Start
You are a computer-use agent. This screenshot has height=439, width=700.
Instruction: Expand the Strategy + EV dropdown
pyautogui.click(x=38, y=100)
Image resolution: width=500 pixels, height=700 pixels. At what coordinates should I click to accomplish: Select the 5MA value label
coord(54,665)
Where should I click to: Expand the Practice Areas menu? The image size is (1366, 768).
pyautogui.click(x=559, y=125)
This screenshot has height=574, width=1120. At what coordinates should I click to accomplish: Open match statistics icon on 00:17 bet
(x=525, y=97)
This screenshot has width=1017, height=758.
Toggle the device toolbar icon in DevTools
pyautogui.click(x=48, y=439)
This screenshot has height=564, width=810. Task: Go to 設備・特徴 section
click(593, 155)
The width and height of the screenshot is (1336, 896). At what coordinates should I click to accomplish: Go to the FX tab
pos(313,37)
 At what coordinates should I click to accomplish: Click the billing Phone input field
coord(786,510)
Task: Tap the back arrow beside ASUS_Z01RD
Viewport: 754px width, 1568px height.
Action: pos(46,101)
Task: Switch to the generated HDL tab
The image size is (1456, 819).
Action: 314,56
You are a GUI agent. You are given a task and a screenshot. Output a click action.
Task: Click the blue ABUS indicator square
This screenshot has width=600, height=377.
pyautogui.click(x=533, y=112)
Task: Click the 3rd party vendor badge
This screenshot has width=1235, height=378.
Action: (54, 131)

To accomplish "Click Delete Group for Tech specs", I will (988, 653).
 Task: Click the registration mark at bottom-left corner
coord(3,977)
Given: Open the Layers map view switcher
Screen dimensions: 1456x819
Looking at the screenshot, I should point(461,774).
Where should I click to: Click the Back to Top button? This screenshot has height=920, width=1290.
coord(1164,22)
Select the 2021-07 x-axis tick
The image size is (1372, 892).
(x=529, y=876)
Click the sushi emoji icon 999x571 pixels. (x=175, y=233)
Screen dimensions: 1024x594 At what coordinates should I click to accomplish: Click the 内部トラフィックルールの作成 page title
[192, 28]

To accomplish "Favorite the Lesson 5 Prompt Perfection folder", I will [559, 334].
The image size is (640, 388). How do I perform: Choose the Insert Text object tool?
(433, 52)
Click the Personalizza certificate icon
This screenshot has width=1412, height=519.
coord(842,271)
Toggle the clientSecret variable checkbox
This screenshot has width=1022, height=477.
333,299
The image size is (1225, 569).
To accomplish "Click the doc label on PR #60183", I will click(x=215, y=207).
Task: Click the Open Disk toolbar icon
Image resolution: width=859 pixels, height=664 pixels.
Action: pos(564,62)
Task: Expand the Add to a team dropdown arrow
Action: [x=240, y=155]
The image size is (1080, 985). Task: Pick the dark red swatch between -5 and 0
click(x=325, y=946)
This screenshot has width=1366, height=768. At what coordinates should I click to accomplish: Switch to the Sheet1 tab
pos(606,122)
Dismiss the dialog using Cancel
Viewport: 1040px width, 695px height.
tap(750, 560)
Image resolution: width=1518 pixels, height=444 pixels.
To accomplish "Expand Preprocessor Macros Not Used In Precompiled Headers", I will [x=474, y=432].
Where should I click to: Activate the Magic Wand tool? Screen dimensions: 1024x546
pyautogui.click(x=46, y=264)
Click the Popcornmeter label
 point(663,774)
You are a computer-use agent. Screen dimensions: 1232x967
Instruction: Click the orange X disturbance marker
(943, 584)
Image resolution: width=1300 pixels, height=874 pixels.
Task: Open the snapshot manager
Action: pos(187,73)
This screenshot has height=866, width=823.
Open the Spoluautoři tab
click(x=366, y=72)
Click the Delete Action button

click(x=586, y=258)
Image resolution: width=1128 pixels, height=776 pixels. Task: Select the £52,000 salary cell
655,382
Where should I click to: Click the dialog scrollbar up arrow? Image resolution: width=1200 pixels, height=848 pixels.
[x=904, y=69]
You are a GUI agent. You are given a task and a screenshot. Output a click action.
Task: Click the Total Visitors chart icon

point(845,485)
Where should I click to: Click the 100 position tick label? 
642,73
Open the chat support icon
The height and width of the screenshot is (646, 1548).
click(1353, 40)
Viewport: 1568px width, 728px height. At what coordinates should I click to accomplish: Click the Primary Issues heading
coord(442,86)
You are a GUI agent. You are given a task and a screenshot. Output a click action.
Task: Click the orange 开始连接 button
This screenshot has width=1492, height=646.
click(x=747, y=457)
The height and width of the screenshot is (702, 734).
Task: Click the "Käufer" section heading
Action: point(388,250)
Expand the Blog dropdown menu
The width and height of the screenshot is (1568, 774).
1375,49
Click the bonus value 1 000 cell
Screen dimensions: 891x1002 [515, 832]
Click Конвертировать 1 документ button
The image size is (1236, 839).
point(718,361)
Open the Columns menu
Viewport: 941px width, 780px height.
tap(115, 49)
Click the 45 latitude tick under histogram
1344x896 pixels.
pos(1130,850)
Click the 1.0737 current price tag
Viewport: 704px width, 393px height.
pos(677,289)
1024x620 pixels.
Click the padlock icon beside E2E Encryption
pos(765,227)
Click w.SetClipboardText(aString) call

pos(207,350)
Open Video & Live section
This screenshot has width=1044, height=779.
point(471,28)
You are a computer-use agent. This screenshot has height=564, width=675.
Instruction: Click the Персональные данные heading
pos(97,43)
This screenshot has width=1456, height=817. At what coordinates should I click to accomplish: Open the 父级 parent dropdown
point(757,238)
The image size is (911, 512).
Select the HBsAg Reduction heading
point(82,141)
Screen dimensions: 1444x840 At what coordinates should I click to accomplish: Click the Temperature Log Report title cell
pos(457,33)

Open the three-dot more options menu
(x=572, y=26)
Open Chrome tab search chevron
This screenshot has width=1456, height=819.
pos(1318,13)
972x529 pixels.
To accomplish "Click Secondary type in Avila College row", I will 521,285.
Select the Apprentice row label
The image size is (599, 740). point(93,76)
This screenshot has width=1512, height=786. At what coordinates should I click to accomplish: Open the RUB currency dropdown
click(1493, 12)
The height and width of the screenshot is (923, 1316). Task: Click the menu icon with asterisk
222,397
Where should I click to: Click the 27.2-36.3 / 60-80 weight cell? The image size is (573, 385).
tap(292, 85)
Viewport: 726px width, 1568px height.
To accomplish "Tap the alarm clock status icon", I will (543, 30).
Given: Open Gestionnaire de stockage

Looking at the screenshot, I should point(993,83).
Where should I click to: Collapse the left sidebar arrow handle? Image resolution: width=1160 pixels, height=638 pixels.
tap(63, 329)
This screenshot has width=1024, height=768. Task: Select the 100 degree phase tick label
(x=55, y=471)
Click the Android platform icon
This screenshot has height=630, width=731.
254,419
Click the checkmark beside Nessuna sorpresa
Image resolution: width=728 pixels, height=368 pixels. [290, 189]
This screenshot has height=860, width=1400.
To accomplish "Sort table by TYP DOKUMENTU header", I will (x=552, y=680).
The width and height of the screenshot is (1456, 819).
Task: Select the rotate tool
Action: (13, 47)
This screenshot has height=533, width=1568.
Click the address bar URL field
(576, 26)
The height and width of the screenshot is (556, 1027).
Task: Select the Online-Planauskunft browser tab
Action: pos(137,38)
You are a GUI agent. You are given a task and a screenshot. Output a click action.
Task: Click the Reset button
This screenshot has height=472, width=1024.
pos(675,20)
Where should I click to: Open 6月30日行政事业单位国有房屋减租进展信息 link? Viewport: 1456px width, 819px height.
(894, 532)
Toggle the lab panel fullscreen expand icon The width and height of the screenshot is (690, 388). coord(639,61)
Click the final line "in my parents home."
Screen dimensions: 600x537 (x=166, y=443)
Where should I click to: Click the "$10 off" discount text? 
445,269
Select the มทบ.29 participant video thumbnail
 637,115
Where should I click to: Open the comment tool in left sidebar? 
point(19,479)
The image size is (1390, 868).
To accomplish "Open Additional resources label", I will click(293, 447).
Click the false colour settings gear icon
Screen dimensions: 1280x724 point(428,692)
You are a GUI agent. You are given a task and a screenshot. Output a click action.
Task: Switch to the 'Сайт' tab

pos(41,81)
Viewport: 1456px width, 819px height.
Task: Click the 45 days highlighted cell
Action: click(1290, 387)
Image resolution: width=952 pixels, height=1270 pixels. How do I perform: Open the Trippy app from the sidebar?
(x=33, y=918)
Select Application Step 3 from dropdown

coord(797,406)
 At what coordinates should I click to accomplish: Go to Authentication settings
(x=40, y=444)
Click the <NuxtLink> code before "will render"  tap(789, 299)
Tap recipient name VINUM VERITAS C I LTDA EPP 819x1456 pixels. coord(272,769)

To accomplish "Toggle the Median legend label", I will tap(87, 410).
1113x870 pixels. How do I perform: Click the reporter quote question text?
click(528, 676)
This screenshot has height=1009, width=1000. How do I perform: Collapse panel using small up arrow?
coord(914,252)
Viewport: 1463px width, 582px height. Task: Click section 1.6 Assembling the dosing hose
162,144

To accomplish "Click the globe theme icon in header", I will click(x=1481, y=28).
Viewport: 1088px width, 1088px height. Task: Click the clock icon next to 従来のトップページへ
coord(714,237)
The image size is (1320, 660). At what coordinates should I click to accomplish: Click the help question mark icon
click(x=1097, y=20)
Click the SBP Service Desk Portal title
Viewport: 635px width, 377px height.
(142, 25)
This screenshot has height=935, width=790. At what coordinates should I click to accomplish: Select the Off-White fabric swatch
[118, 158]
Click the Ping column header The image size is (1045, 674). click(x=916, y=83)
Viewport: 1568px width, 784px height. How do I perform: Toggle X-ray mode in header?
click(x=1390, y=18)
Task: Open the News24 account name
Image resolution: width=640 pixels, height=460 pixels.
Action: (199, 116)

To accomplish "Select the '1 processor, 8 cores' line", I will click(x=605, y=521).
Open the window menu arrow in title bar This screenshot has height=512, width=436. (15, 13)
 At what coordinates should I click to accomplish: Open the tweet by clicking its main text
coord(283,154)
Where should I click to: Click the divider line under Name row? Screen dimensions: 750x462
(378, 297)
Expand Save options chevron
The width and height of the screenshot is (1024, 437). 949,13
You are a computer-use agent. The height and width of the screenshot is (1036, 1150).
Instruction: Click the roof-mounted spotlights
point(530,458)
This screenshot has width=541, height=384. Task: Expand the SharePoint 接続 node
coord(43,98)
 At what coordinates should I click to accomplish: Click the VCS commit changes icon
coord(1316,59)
End
* _Short problem_
Rewrite the records from the line containing "This screenshot has width=1024, height=768." down to the line containing "Image resolution: width=728", with "checkmark" changed to "check icon" and nothing else altered.

* _Task output_
This screenshot has width=1024, height=768. Task: Select the 100 degree phase tick label
(x=55, y=471)
Click the Android platform icon
This screenshot has height=630, width=731.
254,419
Click the check icon beside Nessuna sorpresa
Image resolution: width=728 pixels, height=368 pixels. [290, 189]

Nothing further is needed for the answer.